Ha smesso di bere e di fumare, perché i tour lo sfiancano. Non frequenta gente fuori dal lavoro, non ha rapporti con i fan. Parla il cantautore più sorprendente dell'anno

Non è facile essere Coez

Coez, in arrivo il nuovo disco

Foto di Ilaria Magliocchetti Lombi

La vita da Coez sta cominciando a pesare un po’ a Silvano. Proprio adesso che un suo singolo, La musica non c’è, viene passato nei supermercati, cantato perfino da Matteo Renzi, e chiunque dai 15 ai 40 anni conosce il suo soprannome – era la sua sua firma sui muri da ragazzino –, il fisico sta cominciando ad accusare anni intensi di tour e album. Di forze però ne ha ancora. Tanto che, dopo il successone di Faccio un casino, il rapper-cantautore salernitano di nascita ma romano di vocazione sta già pensando a un seguito. Ma prima è meglio prendersi un annetto sabbatico (non succederà mai).

Coez - Ciao (Video Ufficiale)

Quindi non punti tanto al 2018?
Non ce la posso fare. È meglio parlare di 2019 per Coez. Fai conto che devo ancora riposarmi dal disco precedente. Non mi sono mai fermato. Di quel disco ho fatto anche la versione From the Rooftop, che è stata pure raccolta in un album digitale. Finito quel tour sono entrato in studio con il chitarrista, poi è iniziato un altro tour e via così senza sosta. Pensa che il video di La musica non c’è, uscito a fine settembre, l’ho girato a febbraio perché sapevo che dopo non avrei avuto neanche cinque o sei giorni liberi.

Insomma, quando pensi di riposarti?
Appena finito questo tour, dopo febbraio. Ma non mi fermerò del tutto, nel senso che ci sarà poi tutto il tour estivo. Ho moltissima roba pronta che ho scritto negli ultimi anni – non sono uno di quegli artisti che riescono a non scrivere – però, ecco, aspetterei il 2019. In alcuni casi l’ho vissuta anche male.

Cosa hai vissuto male, il processo di scrittura oppure la vita in tour?
No, parlo proprio dello scrivere canzoni. Al secondo disco mi è capitato il classico caso del blocco creativo. Mi mancavano tre pezzi e faticavo come un maledetto a finirlo. Poi alla fine sono andato a scavare nelle cose vecchie e negli appunti che mi salvo sul telefono. Mi annoto tutto ciò che mi viene in mente, da un ritornello a una strofa. Quindi, problemi di scrittura superati. Ora dovrei solo fermarmi un po’, occuparmi di me stesso. Non solo mentalmente.

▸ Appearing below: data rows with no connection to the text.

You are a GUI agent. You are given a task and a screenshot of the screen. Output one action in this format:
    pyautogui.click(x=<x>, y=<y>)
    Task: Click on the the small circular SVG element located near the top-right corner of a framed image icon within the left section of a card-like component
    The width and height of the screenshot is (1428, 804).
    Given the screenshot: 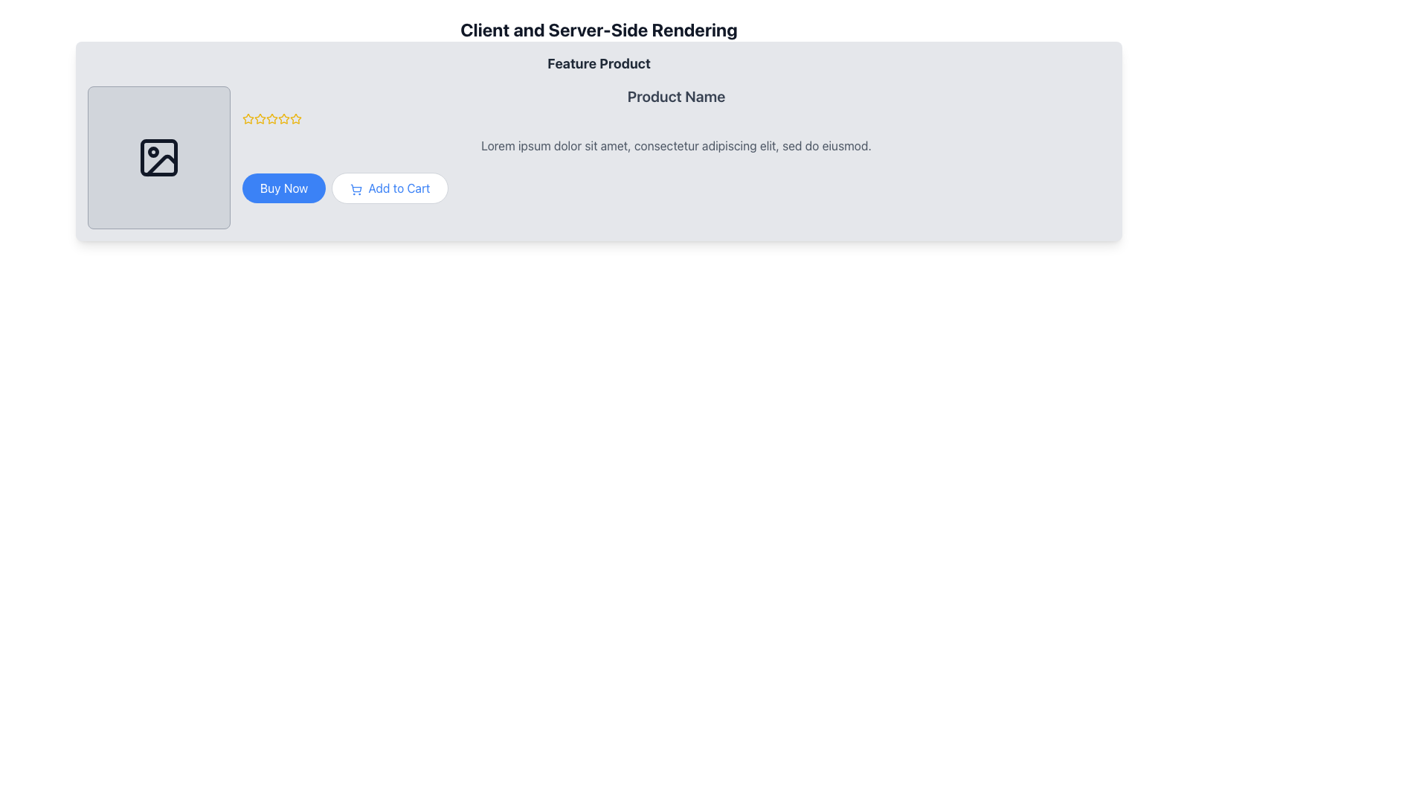 What is the action you would take?
    pyautogui.click(x=153, y=152)
    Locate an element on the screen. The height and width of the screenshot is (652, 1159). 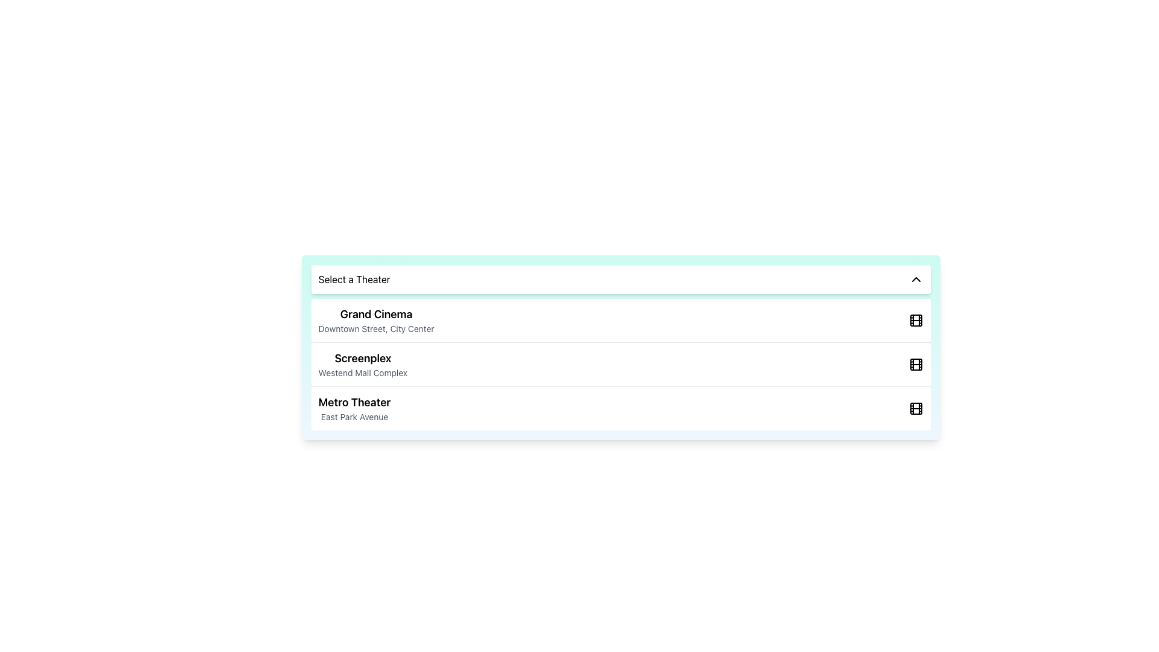
the text label that displays 'Screenplex' in bold font and 'Westend Mall Complex' in smaller gray font, located between 'Grand Cinema' and 'Metro Theater' is located at coordinates (362, 364). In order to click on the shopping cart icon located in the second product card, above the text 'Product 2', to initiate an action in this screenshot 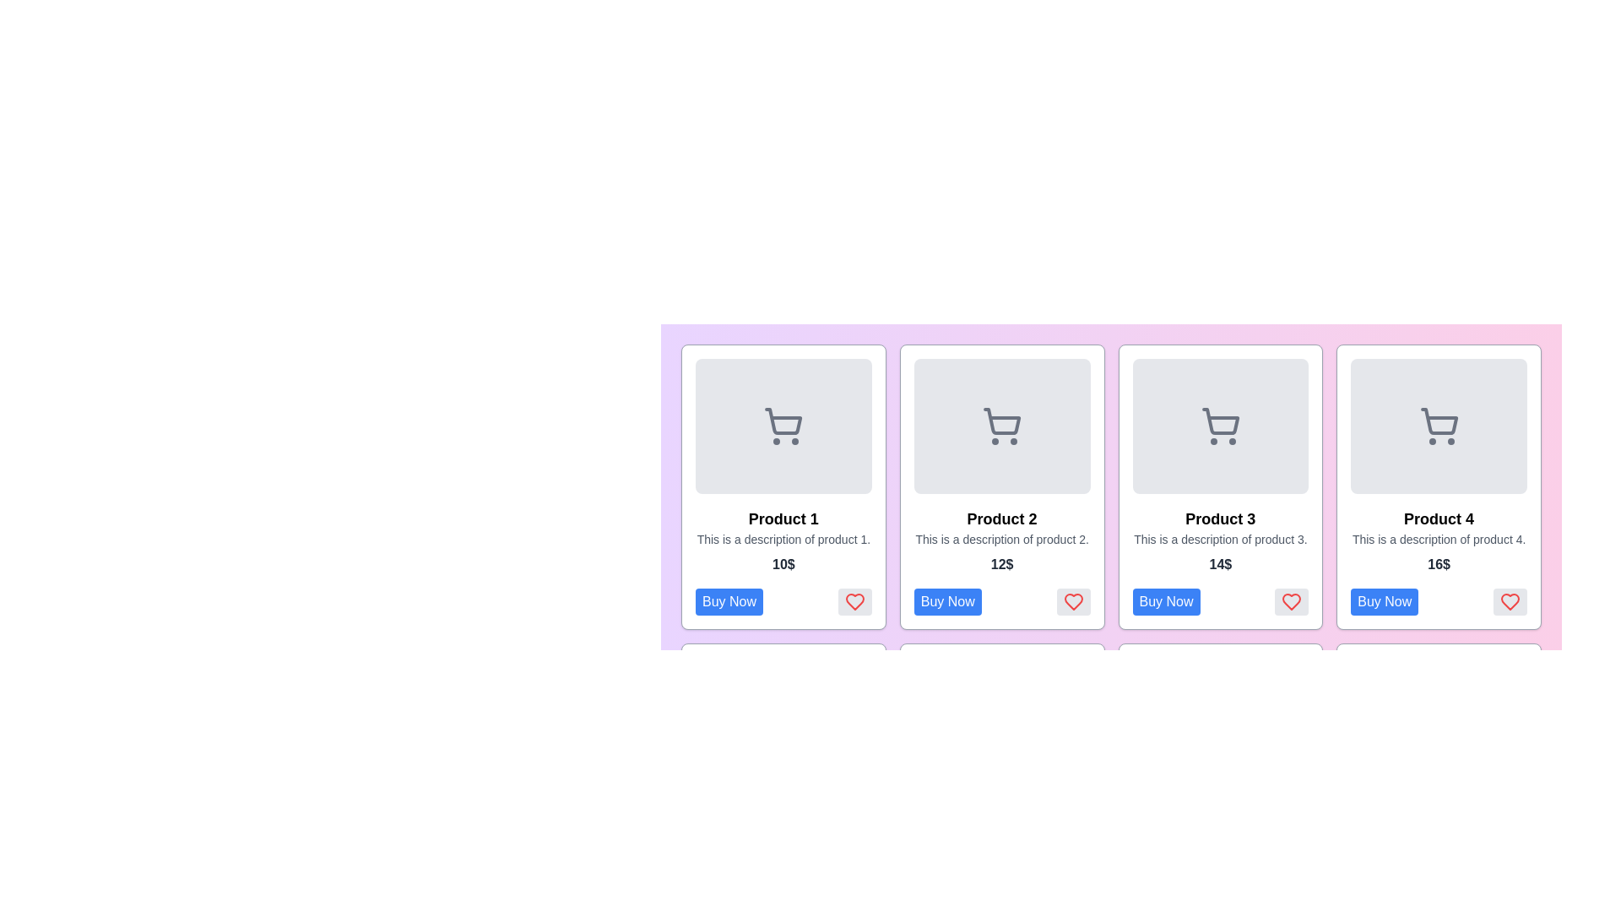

Nel contenitore indie mi ci ha messo Spotify. Adesso il genere che faccio è diventato di moda

Ho sentito dire che hai smesso di bere.
Già. Specialmente ora devo stare attento perché essendo stanco il fisico accusa di più. La stanchezza amplifica gli effetti, anche solo se mi capita di mangiare pesante. Sono sempre stato abbastanza punk nei live e adesso vedo che il fisico non regge: è troppo che sono in giro. Quando invece stai bene puoi permetterti più vizietti. Ora faccio crossfit, a volte corro. Però dipende tutto se ho tempo, e il tour me ne prende molto. È un gatto che si morde la coda.

E fumare invece?
Ho smesso anche con quello. Poi chiaramente se capita la serata dove bevo due cose, spuntano fuori anche le sigarette. Le due cose purtroppo vanno di pari passo. Io per smettere di fumare ho dovuto anche smettere di bere. Così ti pesa di meno. Comunque diciamo che mi devo anche un po’ staccare da tutto. Sono tre anni che penso solo al lavoro, quindi ora nei pochi momenti liberi mi rendo conto che non ho altro. Breve storia triste.

In che senso non hai altro?
Quando non ti prendi cura anche della vita privata, succede che ti ritrovi a frequentare solo le persone con cui lavori. Non sono stato appresso più a niente e nessuno, quindi…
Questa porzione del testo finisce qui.